### INSTRUCTION 1
In the s3fs issue, which fuse version is reported?
### INSTRUCTION 2
List every command that the s3fs issue gives in parentheses for collecting system details.

### DOCUMENT SEGMENT
==============================

[GH-ISSUE #632] Prevent s3fs from downloading files from bucket?

kerem commented

2026-03-04 01:44:44 +03:00

Owner

Originally created by @gavinrobertszeco on GitHub (Aug 17, 2017).
Original GitHub issue: https://github.com/s3fs-fuse/s3fs-fuse/issues/632

Additional Information

The following information is very important in order to help us to help you. Omission of the following details may delay your support request or receive no attention at all.

Version of s3fs being used (s3fs --version)
Amazon Simple Storage Service File System V1.82(commit:fa8c417) with OpenSSL
Version of fuse being used (pkg-config --modversion fuse)
2.9.4
System information (uname -a)
Linux zecoenergy.com 3.2.34-55.46.amzn1.x86_64 #1 SMP Tue Nov 20 10:06:15 UTC 2012 x86_64 x86_64 x86_64 GNU/Linux
Distro (cat /etc/issue)

==============================

(Entries for locating displayed items)
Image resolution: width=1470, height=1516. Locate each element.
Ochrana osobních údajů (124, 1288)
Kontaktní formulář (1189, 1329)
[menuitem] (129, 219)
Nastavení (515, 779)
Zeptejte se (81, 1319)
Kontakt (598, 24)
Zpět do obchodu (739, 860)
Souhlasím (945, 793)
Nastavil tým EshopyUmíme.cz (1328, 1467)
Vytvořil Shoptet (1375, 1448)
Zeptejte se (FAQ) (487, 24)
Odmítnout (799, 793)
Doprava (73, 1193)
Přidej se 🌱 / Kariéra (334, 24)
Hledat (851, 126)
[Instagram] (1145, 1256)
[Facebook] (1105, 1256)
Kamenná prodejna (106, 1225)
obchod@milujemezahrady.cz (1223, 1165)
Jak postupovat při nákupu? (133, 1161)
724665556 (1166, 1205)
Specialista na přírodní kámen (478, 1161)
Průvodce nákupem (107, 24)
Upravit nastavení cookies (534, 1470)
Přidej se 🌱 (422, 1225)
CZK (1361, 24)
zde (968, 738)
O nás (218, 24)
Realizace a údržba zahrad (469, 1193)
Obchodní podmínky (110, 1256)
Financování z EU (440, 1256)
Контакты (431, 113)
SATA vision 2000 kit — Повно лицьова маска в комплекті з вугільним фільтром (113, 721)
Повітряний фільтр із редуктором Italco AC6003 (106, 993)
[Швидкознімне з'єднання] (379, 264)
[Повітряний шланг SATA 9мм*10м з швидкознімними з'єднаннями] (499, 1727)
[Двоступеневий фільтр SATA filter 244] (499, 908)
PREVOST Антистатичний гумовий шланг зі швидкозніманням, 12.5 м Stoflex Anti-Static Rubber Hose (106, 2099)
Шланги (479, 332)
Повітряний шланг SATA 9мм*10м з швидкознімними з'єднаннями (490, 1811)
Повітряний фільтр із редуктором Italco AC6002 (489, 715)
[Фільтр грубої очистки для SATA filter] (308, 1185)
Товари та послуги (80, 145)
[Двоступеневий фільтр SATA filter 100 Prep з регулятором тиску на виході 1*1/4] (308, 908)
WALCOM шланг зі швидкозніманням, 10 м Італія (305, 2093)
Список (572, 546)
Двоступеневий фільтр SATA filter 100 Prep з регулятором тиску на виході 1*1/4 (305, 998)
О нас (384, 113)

==============================

### WRITTEN RESPONSE 1
2.9.4

### WRITTEN RESPONSE 2
s3fs --version
pkg-config --modversion fuse
uname -a
cat /etc/issue